Chào các bạn! Vì nhiều lý do từ nay Truyen2U chính thức đổi tên là Truyen247.Pro. Mong các bạn tiếp tục ủng hộ truy cập tên miền mới này nhé! Mãi yêu... ♥

#5

- Nie będziemy się tak bawić - powiedział szorstko Michael.

Nie zdążyłam zareagować, bo usta mężczyzny znalazły się na moich. Całował mnie namiętnie i zachłannie. Przycisnął mnie jeszcze bardziej do ściany, przylegając do mnie swoim ciałem. Czułam wszystkie jego mięśnie i Bóg mi świadkiem, że nigdy nie przeżyłam takiego pocałunku.

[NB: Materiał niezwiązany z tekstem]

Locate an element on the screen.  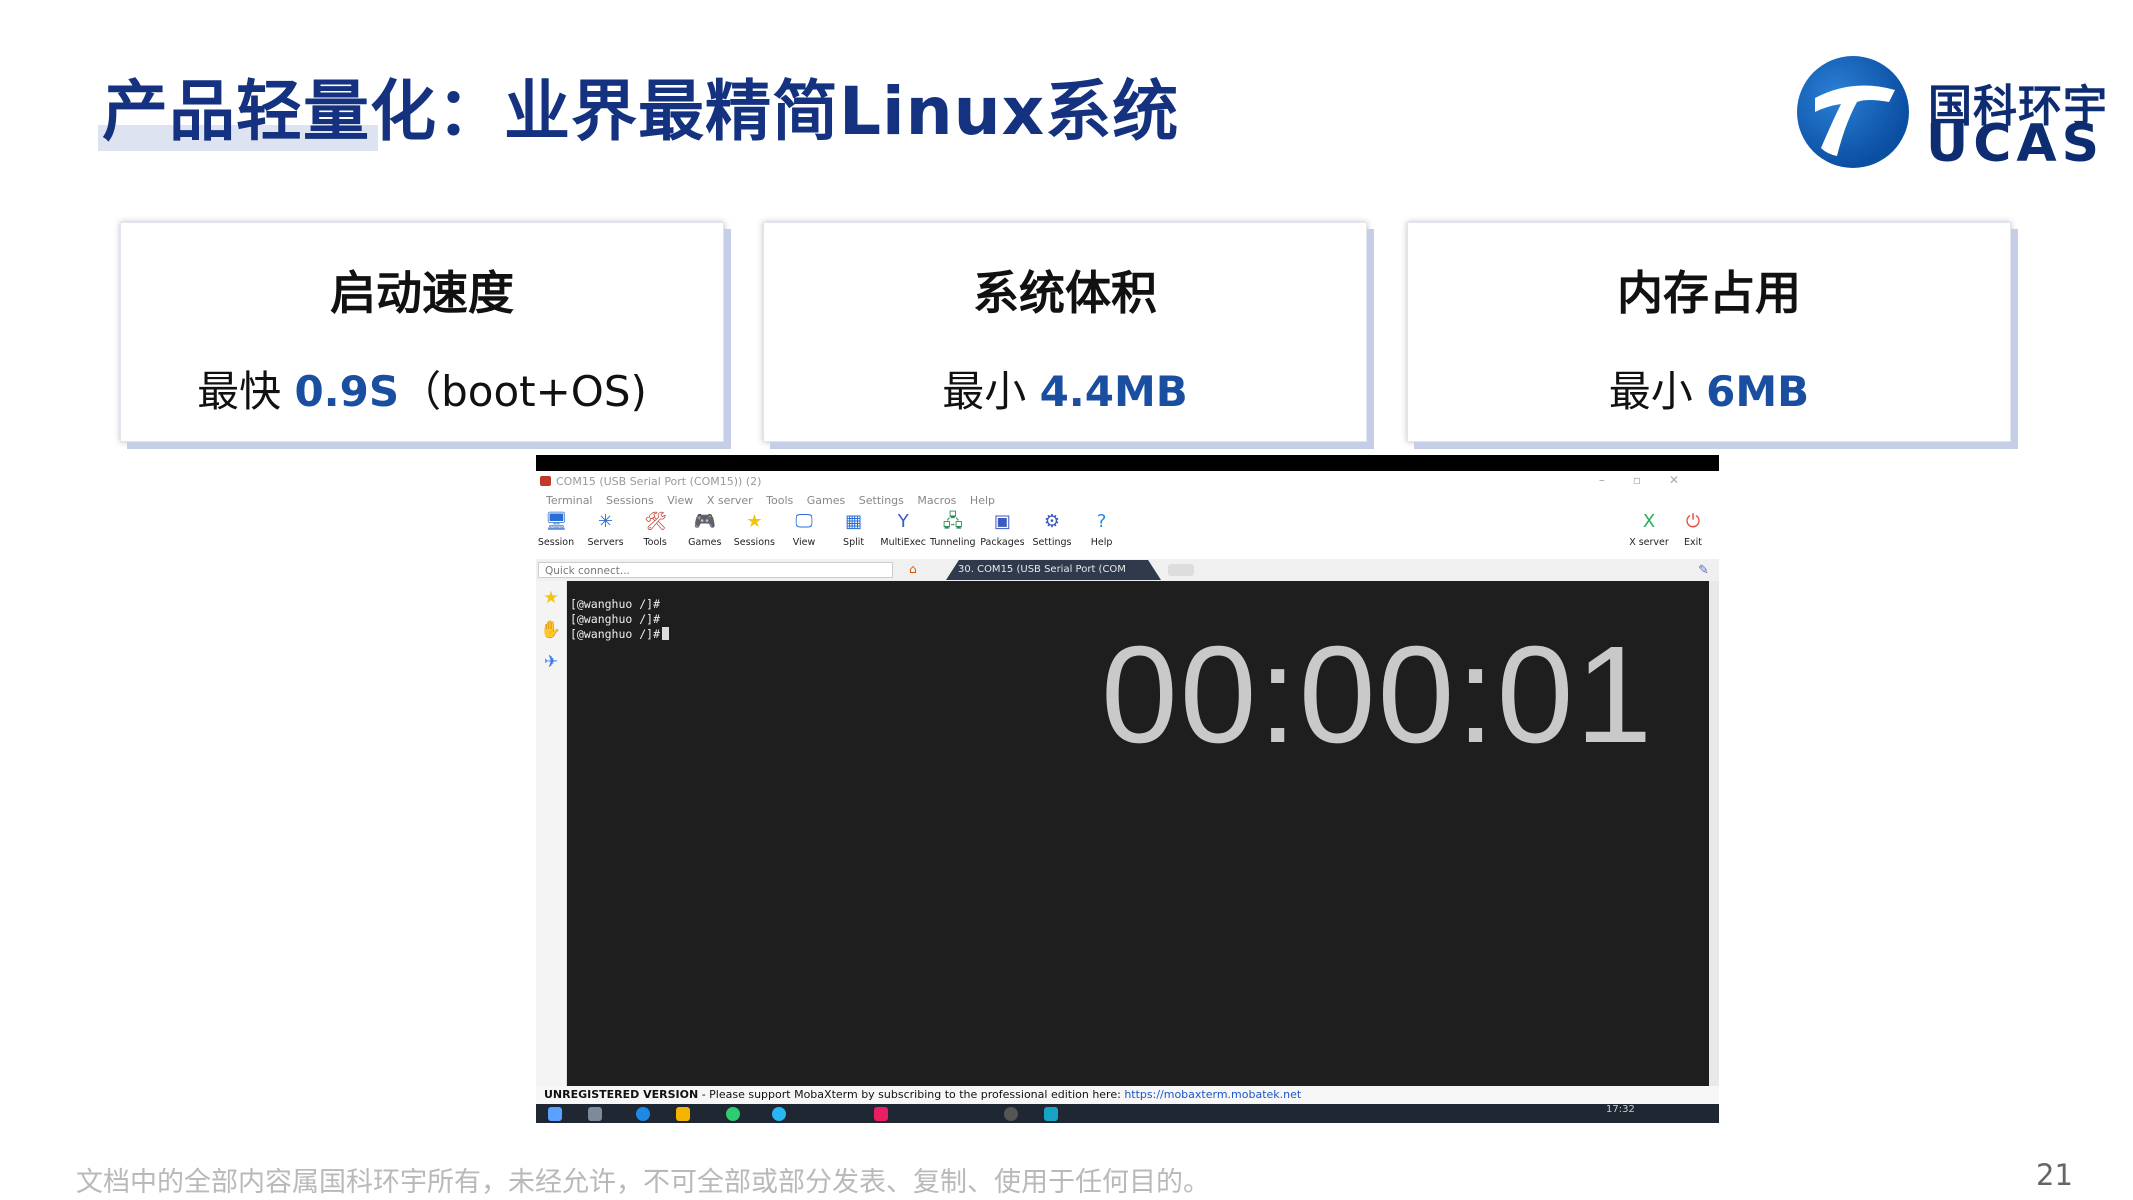
toolbar-button-session: 🖥 Session is located at coordinates (558, 530).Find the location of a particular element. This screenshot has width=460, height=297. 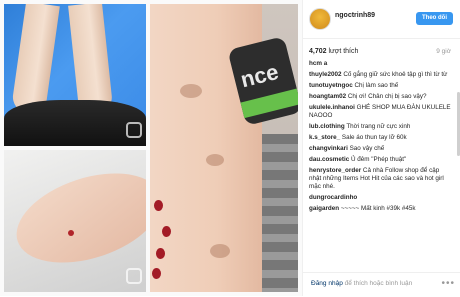

likes-label: lượt thích is located at coordinates (344, 52).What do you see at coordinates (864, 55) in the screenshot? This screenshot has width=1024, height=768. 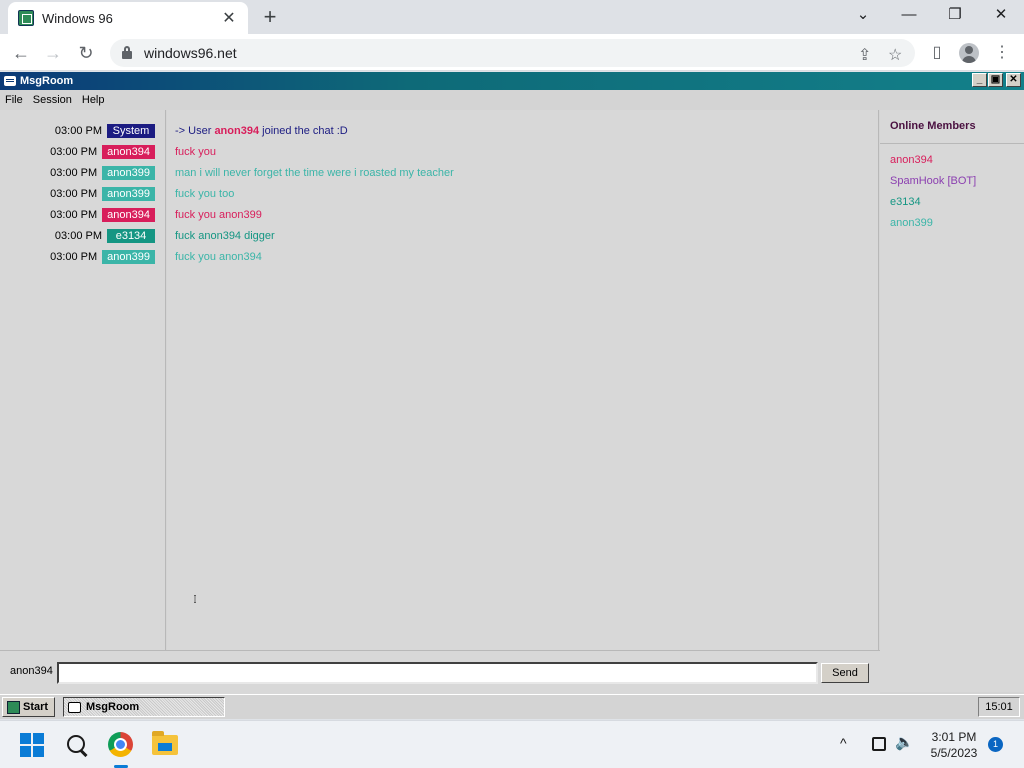 I see `share-icon: ⇪` at bounding box center [864, 55].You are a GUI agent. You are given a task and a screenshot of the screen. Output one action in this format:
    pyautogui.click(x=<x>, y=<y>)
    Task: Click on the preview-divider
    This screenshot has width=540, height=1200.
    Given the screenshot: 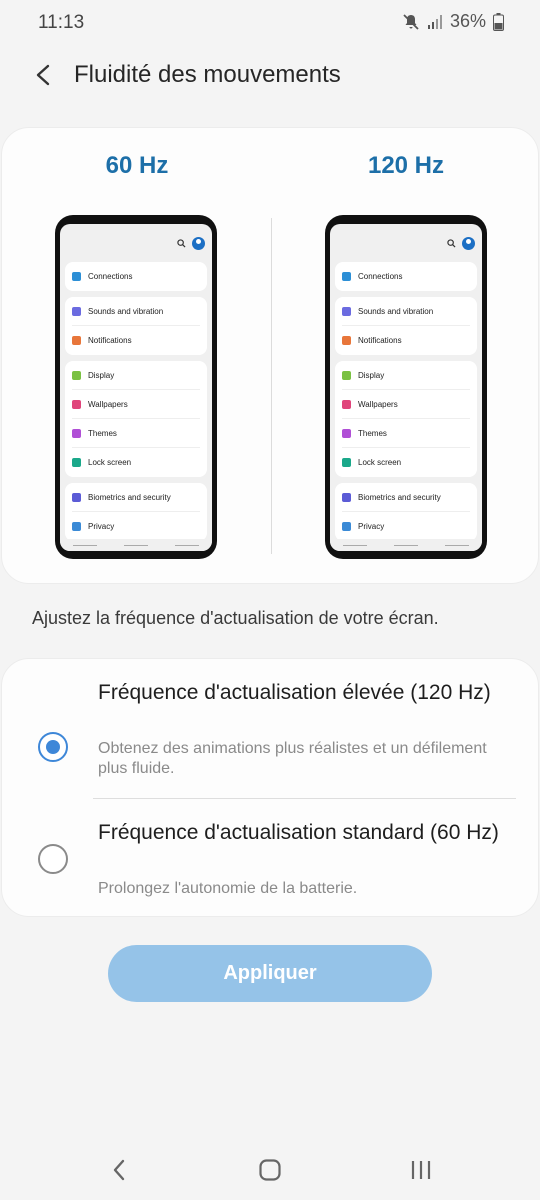 What is the action you would take?
    pyautogui.click(x=272, y=386)
    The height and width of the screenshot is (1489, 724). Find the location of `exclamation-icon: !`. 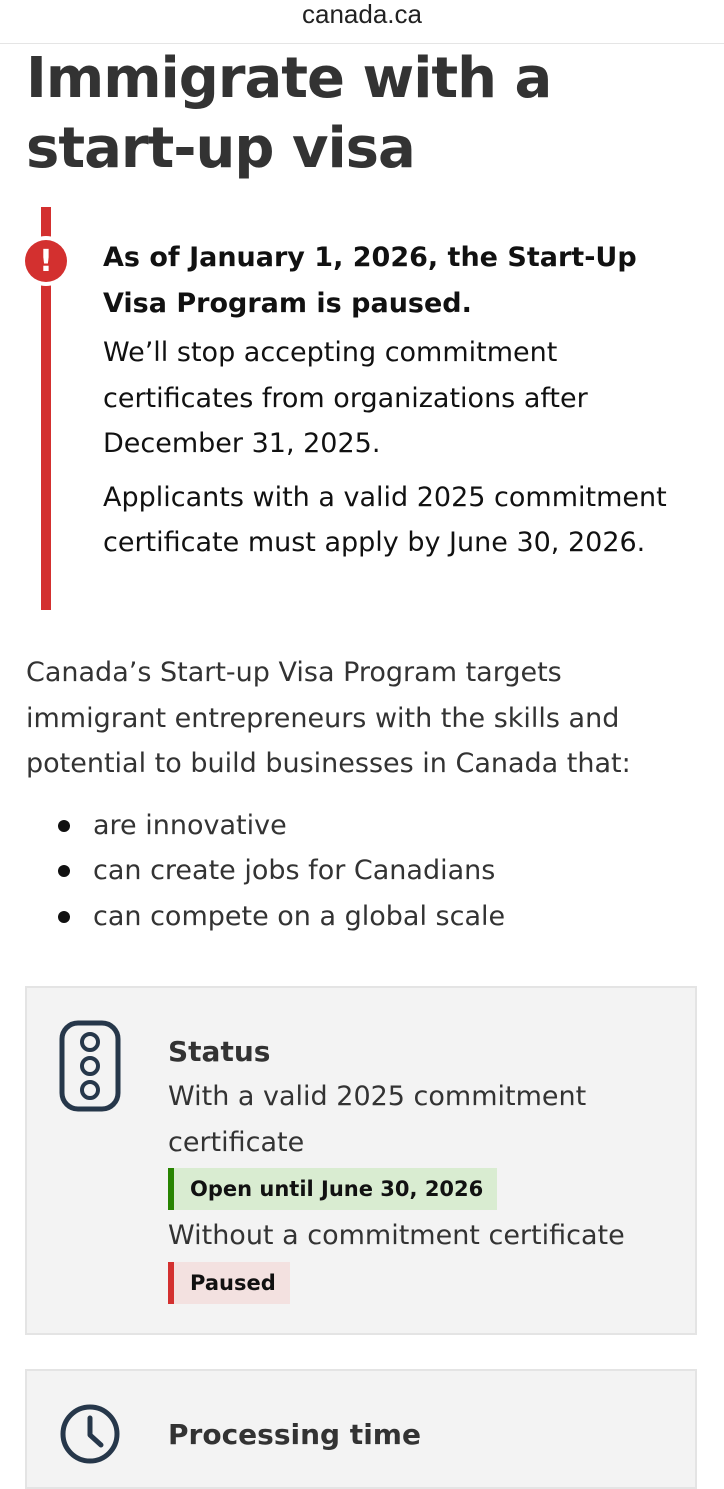

exclamation-icon: ! is located at coordinates (46, 261). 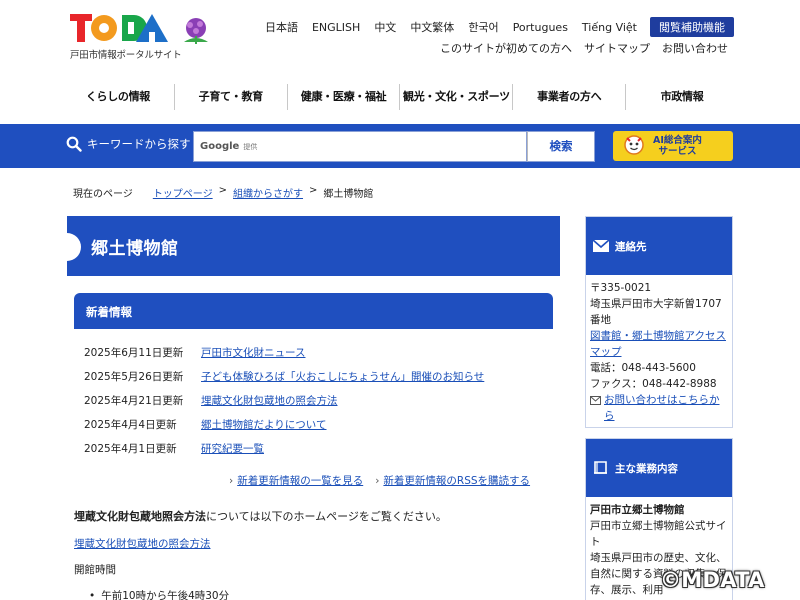 I want to click on first-visit-link: このサイトが初めての方へ, so click(x=506, y=48).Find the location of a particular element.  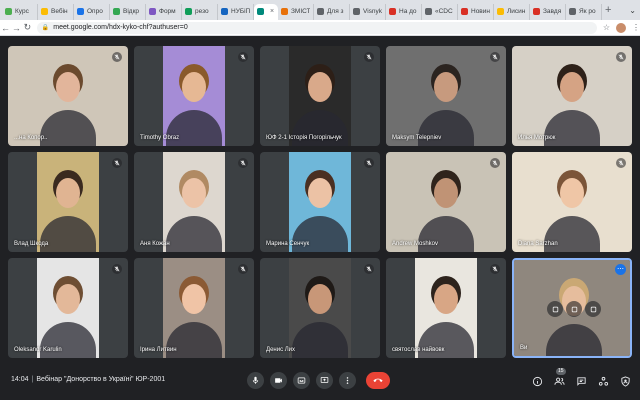

captions-icon is located at coordinates (302, 380).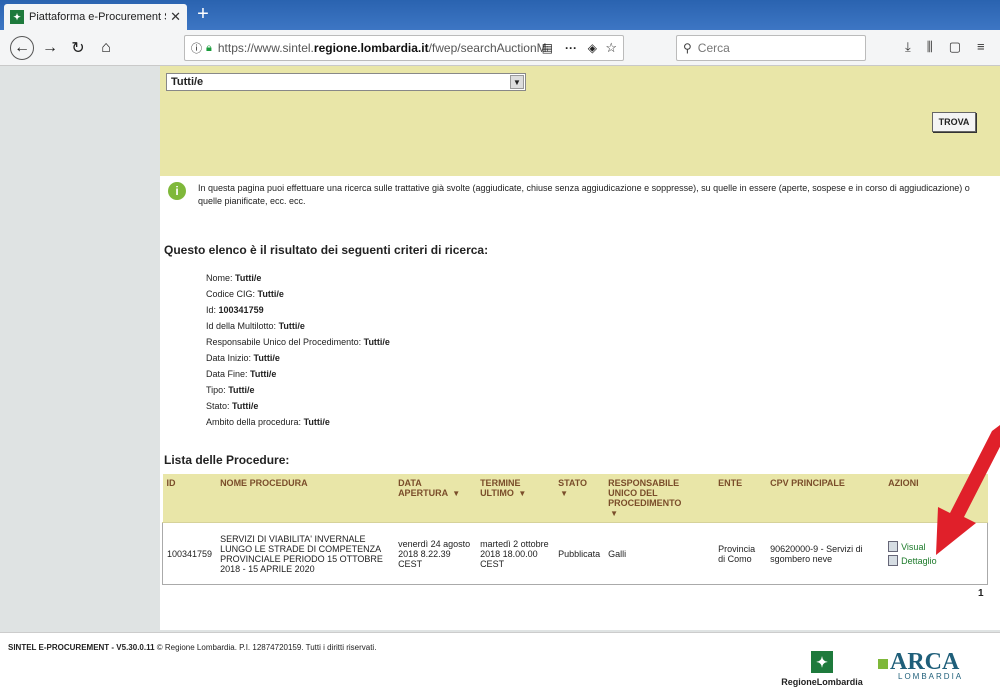  Describe the element at coordinates (968, 490) in the screenshot. I see `red-arrow-annotation` at that location. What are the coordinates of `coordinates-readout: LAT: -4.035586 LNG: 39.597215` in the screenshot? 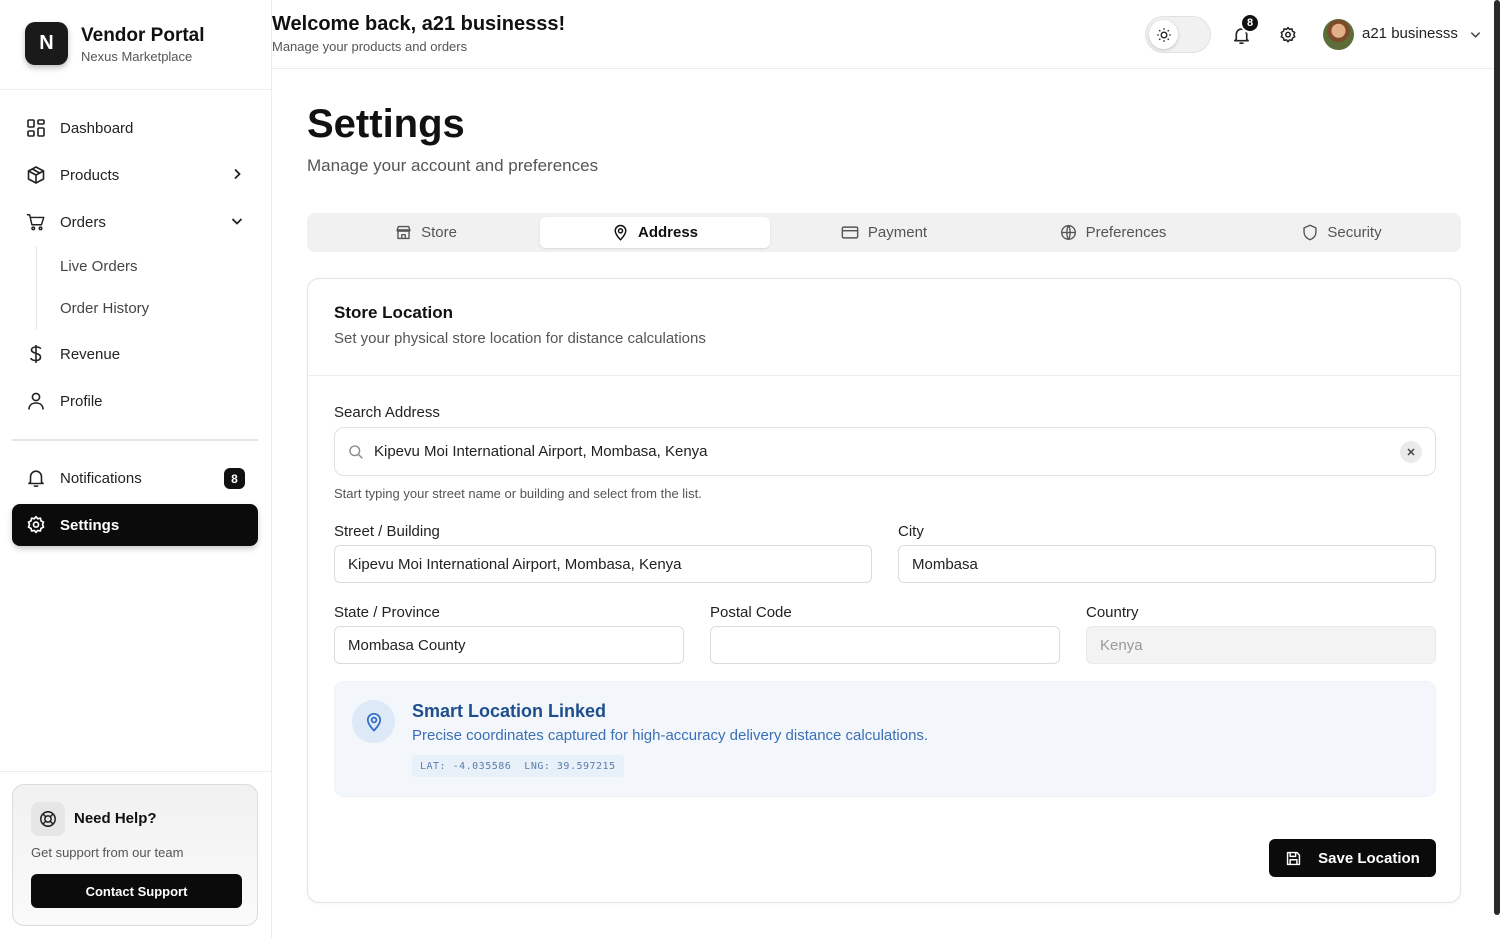 It's located at (518, 766).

Michael odsunął się ode mnie po jakimś czasie i jak gdyby nigdy nic, wrócił do kuchni. Stałam chwilę pod ścianą i próbowałam przywrócić swój puls do normy.

Kilka minut później wróciłam do stołu.

- Wyszłam na kilka minut, a ty od razu przepadłaś. Gdzie byłaś? - zapytała moja matka, ale nadal byłam w szoku i nie docierały do mnie jej słowa. - Dziewczyno! Mówię do ciebie - dodała, gdy nie odpowiedziałam.

- Tak, bardzo dobre śniadanie - powiedziałam, patrząc na swój widelec. Nie miałam pojęcia, co się ze mną działo. Jakim cudem ten mężczyzna sprawił, że odleciałam od jednego pocałunku?

- Dobrze się czujesz, Grace? - zapytał Michael.

Spojrzałam na niego i zobaczyłam rozbawienie w jego oczach i uśmiech, który starał się powstrzymać.

- Czuję się świetnie. Nigdy nie było lepiej - odpowiedziałam ze sztucznym uśmiechem. - Pójdę już do siebie.

Odeszłam od stołu i szybkim krokiem poszłam do swojego pokoju. Zostawiłam otwarte drzwi i położyłam się na łóżku. Leżałam z zamkniętymi oczami przez jakiś czas, aż usnęłam. Obudziłam się kilka minut po dwudziestej i zeszłam na dół. W salonie nikogo nie było, więc postanowiłam pooglądać filmy. Usiadłam na sofie i włączyłam telewizor. W programie zobaczyłam, że za kilka minut będzie jakaś komedia. Poszłam do kuchni po popcorn i wróciłam do salonu. Oglądałam końcówkę filmu, gdy usłyszałam głosy przed domem i dźwięk otwieranych drzwi. Zignorowałam swoje otoczenie i wróciłam do oglądania.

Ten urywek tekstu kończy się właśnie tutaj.